I’m fundamentally broken
It’s common for women who are dealing with infertility issues to feel that they—their bodies—are broken in some fundamental way. They can feel like they’re just wrong, and they can even have thoughts like, “I shouldn’t have even been born. I was a fluke. I have a broken body.” But you have and will do so many great things in this life, beyond having kids, that that simply isn’t true.
My partner should have picked someone else
There can be feelings of guilt towards your partner. You know that, when he chose you, it never crossed his mind that you two would struggle to conceive. You feel like he should have picked somebody else. You feel he’s probably thinking that himself. But the truth is that, he wants to spend his life with you—whether that means a baby, or no baby. He wouldn’t prefer life with someone else—someone he doesn’t love—just because that came with a baby.
It must be a mistake
Denial is very common. Even though you’ve run several tests with your doctor, and she has confirmed, without a doubt, that you are infertile or that your chances of conceiving are quite small, you can think there was a mistake. You can think you want a second opinion, and when that comes back the same, you want a third opinion.
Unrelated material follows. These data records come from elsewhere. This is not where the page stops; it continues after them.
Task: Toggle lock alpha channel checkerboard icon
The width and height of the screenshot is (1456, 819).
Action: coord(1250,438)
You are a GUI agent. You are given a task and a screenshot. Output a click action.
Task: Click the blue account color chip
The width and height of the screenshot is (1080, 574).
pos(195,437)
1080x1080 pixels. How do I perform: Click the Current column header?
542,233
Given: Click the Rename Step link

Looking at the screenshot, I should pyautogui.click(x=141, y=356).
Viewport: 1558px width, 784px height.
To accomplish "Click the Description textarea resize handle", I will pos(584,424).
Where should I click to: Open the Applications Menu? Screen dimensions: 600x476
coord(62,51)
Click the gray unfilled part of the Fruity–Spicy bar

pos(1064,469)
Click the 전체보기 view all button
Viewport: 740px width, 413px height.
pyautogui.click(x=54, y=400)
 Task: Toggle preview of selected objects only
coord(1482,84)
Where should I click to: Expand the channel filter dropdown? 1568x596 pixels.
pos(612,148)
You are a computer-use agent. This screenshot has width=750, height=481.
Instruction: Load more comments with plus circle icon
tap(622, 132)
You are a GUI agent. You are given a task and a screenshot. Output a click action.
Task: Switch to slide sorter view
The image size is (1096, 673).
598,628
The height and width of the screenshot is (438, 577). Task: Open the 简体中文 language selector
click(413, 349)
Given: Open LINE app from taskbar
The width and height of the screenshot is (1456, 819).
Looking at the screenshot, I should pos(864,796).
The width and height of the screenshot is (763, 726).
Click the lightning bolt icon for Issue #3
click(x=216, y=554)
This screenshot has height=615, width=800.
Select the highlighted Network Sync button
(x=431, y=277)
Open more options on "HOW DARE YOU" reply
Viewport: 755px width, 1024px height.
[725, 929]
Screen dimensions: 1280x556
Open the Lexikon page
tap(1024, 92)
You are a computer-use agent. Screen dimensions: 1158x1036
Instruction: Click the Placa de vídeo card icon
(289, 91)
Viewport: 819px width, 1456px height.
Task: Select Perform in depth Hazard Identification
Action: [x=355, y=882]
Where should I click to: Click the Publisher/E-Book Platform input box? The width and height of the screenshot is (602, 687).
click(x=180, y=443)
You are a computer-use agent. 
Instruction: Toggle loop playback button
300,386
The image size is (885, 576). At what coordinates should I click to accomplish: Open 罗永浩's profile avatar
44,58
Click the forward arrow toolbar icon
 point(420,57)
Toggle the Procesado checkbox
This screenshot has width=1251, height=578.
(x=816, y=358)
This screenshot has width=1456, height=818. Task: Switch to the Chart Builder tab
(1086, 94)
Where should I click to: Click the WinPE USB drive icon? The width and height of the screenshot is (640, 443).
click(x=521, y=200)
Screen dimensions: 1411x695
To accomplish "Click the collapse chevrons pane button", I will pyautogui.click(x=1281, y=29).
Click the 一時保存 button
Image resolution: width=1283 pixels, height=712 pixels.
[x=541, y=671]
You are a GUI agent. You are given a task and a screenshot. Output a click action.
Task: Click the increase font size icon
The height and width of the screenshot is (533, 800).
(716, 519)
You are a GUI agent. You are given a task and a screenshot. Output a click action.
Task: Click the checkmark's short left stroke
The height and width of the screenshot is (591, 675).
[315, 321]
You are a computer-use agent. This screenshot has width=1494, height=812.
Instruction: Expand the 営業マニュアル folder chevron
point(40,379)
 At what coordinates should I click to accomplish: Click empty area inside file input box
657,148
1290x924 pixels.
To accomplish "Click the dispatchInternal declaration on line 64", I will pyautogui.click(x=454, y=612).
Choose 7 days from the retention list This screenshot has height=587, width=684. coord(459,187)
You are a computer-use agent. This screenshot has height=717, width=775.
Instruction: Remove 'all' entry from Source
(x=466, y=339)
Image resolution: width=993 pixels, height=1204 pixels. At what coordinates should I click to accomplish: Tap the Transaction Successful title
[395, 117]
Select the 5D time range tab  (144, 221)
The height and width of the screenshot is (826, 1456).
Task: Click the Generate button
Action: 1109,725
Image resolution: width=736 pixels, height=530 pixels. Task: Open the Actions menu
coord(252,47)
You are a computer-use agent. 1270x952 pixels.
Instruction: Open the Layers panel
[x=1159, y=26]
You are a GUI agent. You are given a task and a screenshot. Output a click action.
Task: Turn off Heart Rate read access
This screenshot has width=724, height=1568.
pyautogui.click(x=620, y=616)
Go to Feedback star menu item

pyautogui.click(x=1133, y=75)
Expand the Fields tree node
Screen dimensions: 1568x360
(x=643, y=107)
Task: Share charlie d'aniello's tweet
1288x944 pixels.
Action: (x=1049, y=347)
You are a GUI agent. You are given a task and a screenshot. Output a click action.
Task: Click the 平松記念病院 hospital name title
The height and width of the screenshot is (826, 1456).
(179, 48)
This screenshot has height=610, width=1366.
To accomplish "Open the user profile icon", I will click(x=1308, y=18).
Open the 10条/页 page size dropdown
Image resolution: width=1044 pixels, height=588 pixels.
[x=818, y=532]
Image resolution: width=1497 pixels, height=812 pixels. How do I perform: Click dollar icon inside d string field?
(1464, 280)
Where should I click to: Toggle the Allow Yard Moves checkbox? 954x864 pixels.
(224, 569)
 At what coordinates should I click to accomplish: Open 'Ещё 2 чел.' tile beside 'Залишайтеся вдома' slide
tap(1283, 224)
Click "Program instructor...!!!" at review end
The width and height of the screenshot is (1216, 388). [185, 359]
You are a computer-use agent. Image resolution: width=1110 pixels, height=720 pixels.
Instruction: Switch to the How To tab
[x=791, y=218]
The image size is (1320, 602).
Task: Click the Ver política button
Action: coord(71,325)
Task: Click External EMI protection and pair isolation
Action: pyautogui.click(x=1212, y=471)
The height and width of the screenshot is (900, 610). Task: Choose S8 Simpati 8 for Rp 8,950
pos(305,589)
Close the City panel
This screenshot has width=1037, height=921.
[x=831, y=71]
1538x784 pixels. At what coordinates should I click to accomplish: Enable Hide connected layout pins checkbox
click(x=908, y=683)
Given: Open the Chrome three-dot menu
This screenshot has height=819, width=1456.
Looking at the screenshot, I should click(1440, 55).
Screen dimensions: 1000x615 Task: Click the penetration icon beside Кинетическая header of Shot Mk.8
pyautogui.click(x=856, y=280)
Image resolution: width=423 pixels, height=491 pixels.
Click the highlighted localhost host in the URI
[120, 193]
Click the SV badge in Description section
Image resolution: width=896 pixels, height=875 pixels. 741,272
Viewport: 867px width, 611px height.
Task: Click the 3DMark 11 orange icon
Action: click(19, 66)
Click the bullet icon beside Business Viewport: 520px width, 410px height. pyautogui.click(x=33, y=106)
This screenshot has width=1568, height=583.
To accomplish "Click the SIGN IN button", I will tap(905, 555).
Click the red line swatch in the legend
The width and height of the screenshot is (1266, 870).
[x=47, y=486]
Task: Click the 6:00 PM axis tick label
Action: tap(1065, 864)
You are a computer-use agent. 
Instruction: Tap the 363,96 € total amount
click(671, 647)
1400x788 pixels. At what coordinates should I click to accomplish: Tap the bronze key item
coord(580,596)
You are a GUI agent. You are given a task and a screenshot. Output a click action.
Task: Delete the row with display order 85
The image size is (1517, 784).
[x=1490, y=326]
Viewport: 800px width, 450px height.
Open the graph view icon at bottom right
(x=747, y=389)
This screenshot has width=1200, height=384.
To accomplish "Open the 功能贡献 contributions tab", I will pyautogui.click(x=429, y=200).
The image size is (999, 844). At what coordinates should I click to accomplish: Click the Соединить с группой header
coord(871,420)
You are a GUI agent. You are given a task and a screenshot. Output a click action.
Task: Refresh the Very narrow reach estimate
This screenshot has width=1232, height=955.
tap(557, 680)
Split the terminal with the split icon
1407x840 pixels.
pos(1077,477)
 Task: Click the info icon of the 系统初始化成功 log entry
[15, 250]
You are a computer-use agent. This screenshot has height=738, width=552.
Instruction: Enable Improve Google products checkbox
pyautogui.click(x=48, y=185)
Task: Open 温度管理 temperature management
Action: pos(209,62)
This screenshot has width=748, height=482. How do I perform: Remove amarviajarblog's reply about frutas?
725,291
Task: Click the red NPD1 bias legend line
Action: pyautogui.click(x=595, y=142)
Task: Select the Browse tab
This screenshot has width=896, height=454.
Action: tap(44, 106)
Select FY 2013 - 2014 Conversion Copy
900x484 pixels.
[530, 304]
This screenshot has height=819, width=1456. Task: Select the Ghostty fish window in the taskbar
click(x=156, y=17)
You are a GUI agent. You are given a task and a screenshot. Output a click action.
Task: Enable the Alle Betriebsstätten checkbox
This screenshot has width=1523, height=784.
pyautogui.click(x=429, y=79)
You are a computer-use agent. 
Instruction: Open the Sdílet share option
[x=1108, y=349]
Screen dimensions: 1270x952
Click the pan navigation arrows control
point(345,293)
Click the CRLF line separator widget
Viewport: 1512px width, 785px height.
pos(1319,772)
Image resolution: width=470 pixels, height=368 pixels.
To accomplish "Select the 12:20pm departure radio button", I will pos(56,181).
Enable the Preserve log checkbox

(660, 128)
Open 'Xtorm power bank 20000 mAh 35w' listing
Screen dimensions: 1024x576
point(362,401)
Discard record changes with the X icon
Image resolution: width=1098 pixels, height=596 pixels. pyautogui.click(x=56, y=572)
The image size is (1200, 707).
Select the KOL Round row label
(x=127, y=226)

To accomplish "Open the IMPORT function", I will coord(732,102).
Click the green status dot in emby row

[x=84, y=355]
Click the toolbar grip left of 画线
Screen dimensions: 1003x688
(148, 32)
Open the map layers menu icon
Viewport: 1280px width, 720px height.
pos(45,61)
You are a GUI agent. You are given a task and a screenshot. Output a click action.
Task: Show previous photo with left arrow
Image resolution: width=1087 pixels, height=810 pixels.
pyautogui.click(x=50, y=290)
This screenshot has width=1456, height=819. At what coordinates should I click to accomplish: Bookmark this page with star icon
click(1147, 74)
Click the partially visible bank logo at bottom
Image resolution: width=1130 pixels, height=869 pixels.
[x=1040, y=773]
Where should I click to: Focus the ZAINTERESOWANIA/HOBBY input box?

I’m letting down my parents
If your parents have always dreamed of having grandchildren, you can feel bad about letting them down. Perhaps they haven’t even been subtle about it, but they’ve been pushing you for years to make them grandbabies. In addition to letting yourself down, you feel like you’re breaking your parents’ hearts.
Did I choose the wrong partner?
Don’t feel bad if this thought crosses your mind. This is a difficult time. You can’t control your thoughts. And you may wonder, “Is this my body’s way of telling me that I chose the wrong partner?” But, no, it is not. So don’t pack up and leave the guy for somebody else (or a sperm bank) as you’ll find the same results.